Jul 112009
 

Hay dos formas de participar y tal vez ganar un concurso de fotografía.

La primera implica coger la cámara y todos los bártulos, salir a la calle. buscar un motivo que merezca la pena y se adecúe a la temática del certamen en cuestión. Una vez allí, ordenar las ideas, buscar el encuadre, pensar en el resultado que se quiere obtener y, en consecuencia, selccionar una exposición determinada, la focal correcta y la mejor posición de tiro.

Concluida esta fase y tras una, varias o decenas de tomas, llega el momento de volver a casa, sentarse delante del ordenador, seleccionar la mejor imagen de la secuencia y editar el JPEG o el RAW para dejarlo lo más potable posible.

Esta es la primera vía que, por resumir y desde el cariño y el respeto, llamaros la opción de los “pringaos”.

Porque lo que realmente mola, lo que hace la genta lista es ahorrarse todos esos trámites, dar un paseo por Internet, buscar una foto buena y ya lista  y, con mucho moroo y poquísima vergüenza, enviarla al concurso de marras. Y si cuela, suena la flauta o el bueno de Murphy se pone del lado del más enterado del barrio, pues bienvenido sea el premio.
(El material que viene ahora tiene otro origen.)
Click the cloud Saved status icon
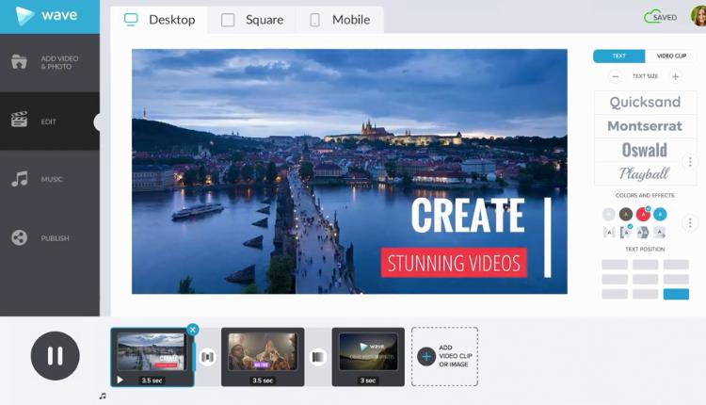706x405 pixels. (653, 17)
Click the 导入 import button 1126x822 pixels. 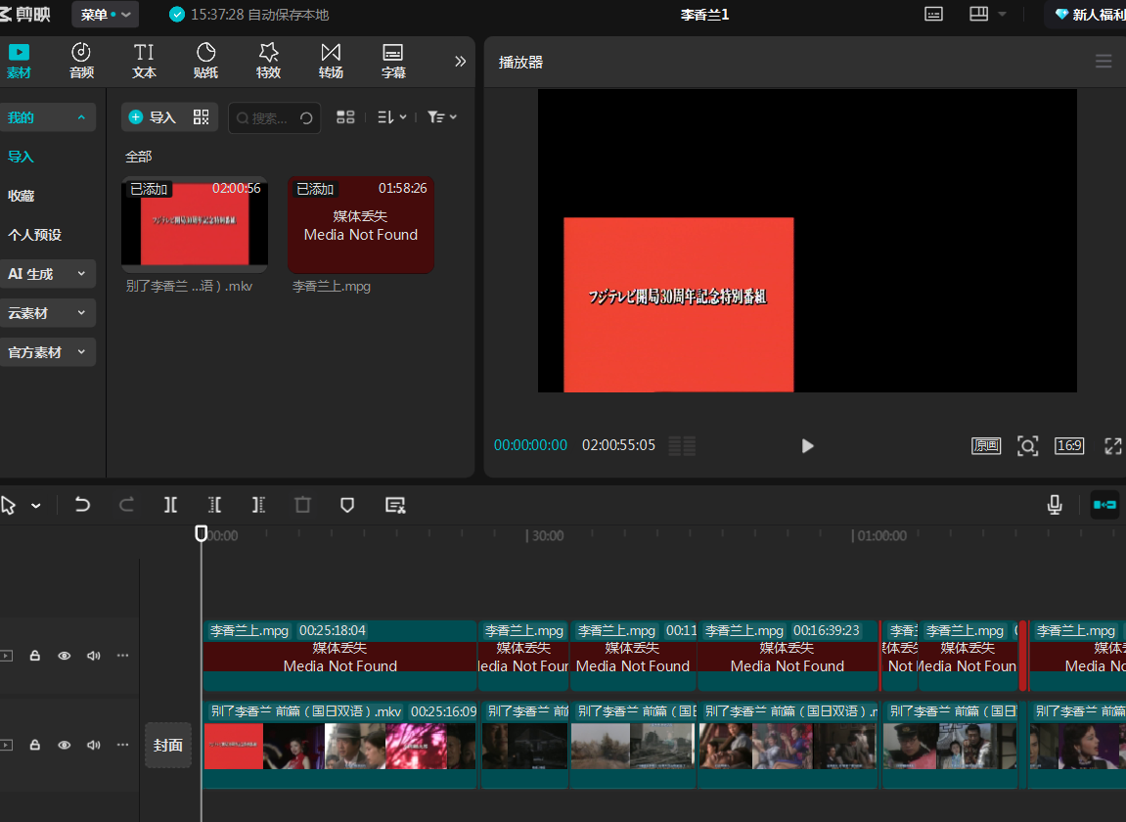(x=153, y=117)
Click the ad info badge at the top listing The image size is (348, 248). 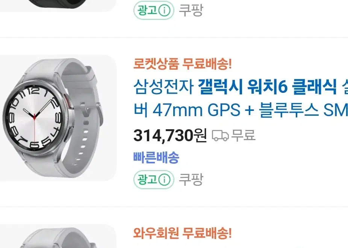coord(154,10)

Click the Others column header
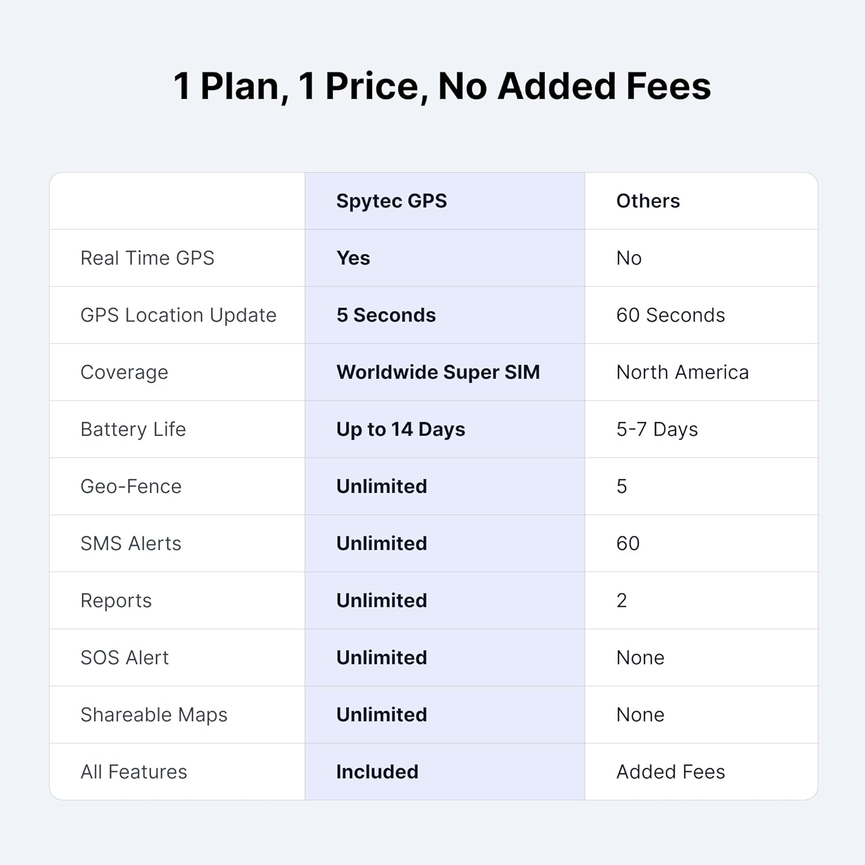(648, 201)
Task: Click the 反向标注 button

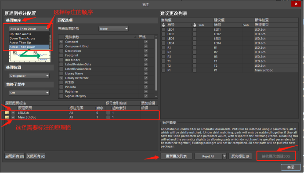Action: pos(240,156)

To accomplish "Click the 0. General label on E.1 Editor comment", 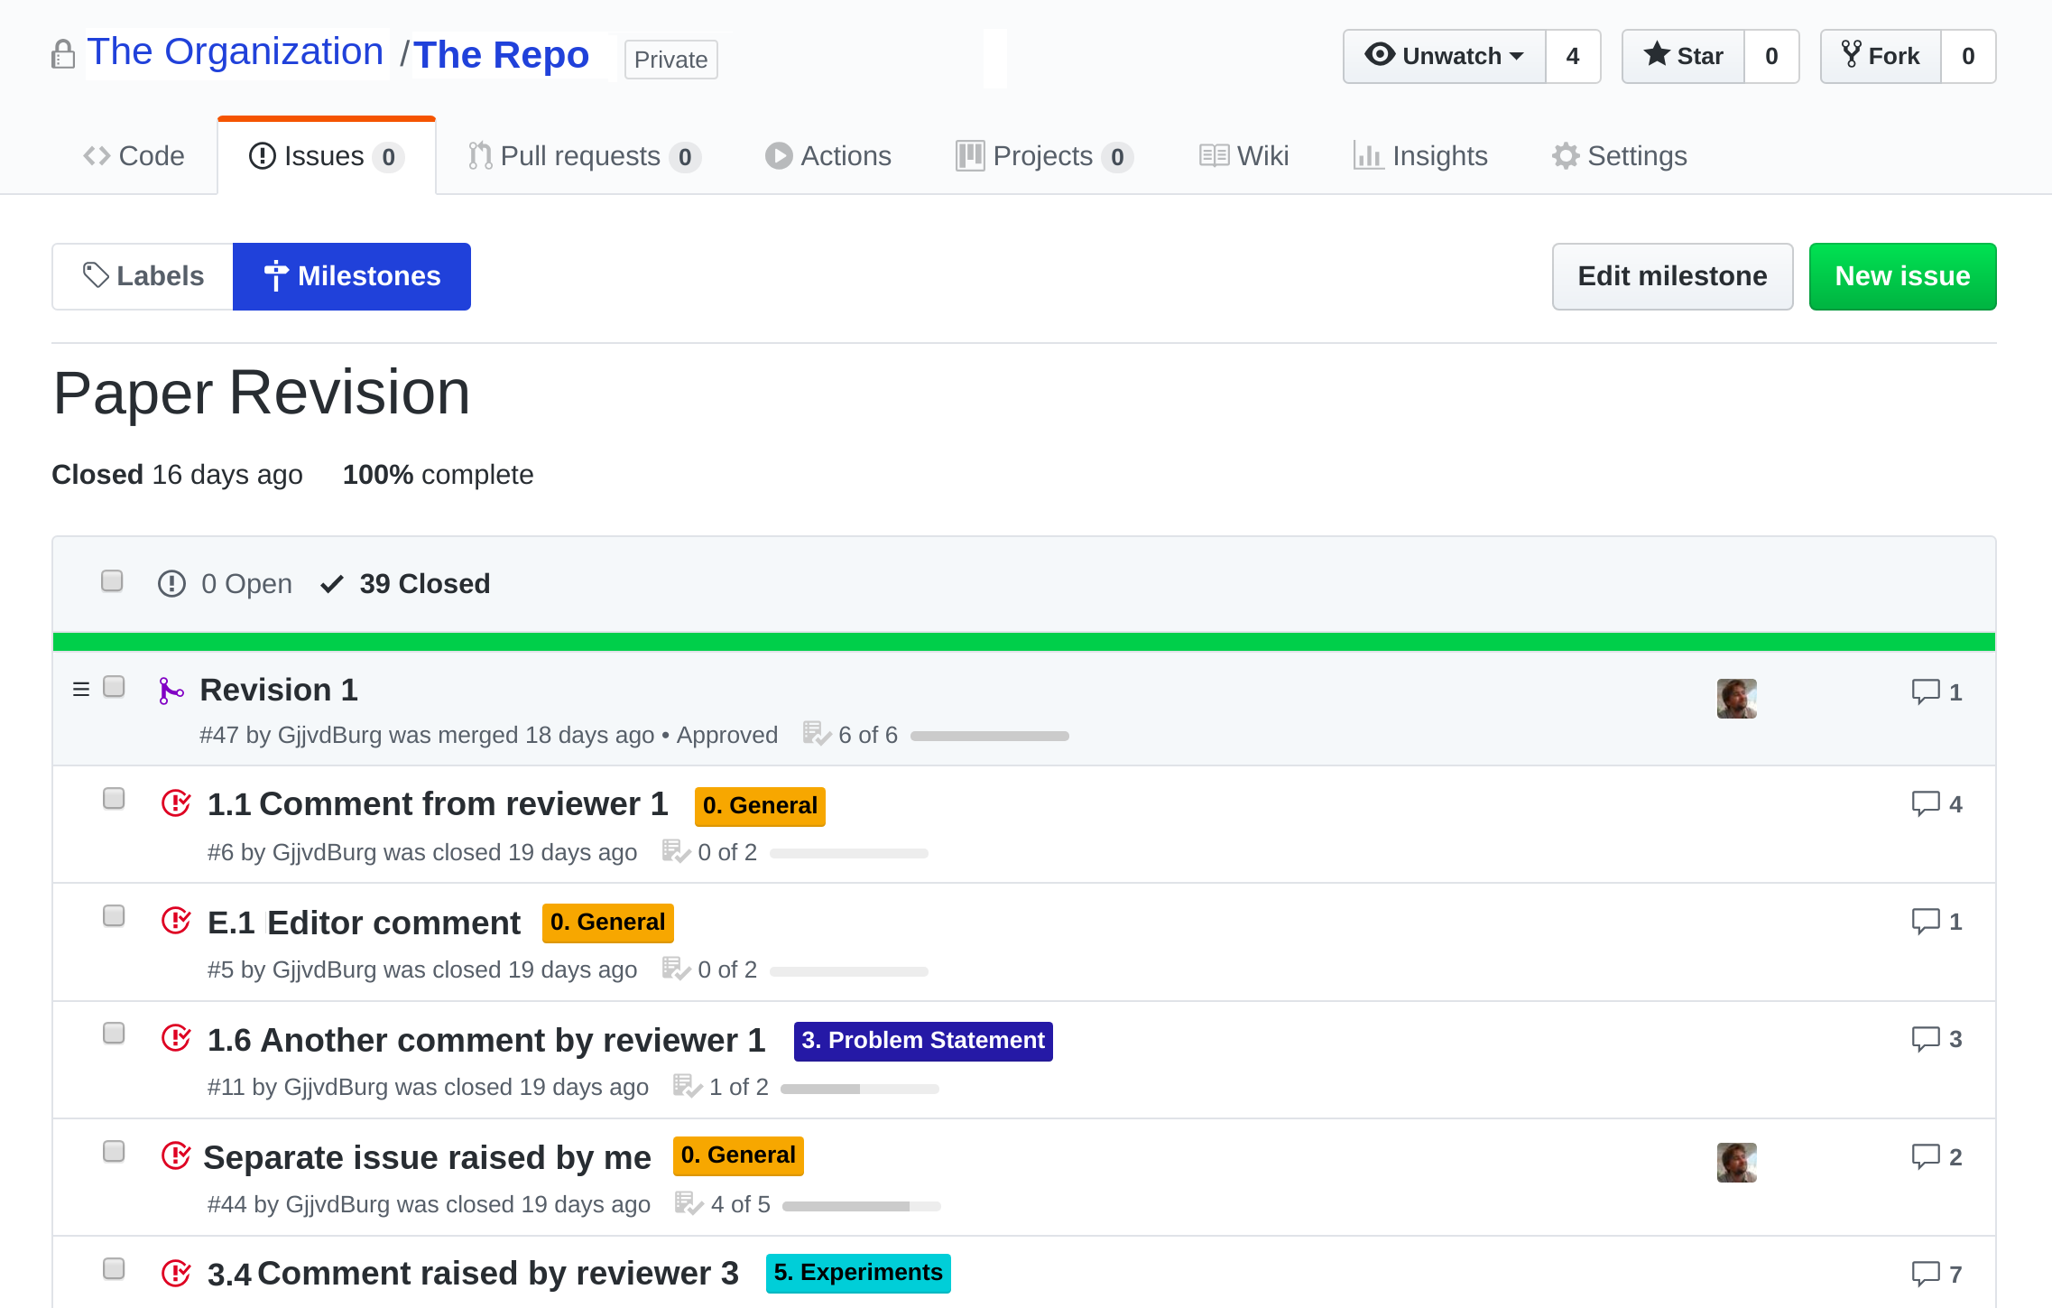I will click(x=605, y=921).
El fotógrafo Jorge Fernández se encargo de la primera parte. Alguien se ocupó del resto: robó una fotografía suya y -con un par- la presentó a un concurso , con la mala pata de que el jurado decidió que, precisamente, esa imagen era la merecedora del primer premio.

La historia se merece un post sobre la jeta fotográfica de algunos, me comenta Mauro una vez resuelto el desaguisado y retirado el premio al listo de turno.

Y en eso estamos, aunque la verdad cuesta entender el mecanismo mental de quien decide apropiarse de una fotografía ajena para presentarla a un concurso. Pero, sobre todo, preocupa más pensar que ésta podría no ser la primera vez que lo intentaba, ni este iluminado el único que se dedica a perpetrar este tipo de gilipolleces.

El problema, tal vez, es que visto de cerca todos nos echamos las manos a la cabeza. Por el robo, por la casualidad o por lo estúpido del intento.

Pero en realidad esta cultura del camino fácil, del “si cuela” y del “control C + control V” está más instaurada de que lo que percibimos. No sé si es una cuestión de latitudes o la sapiencia de esta raza no conoce fronteras, pero el caso es que estamos instaurados en una suerte de listocracia.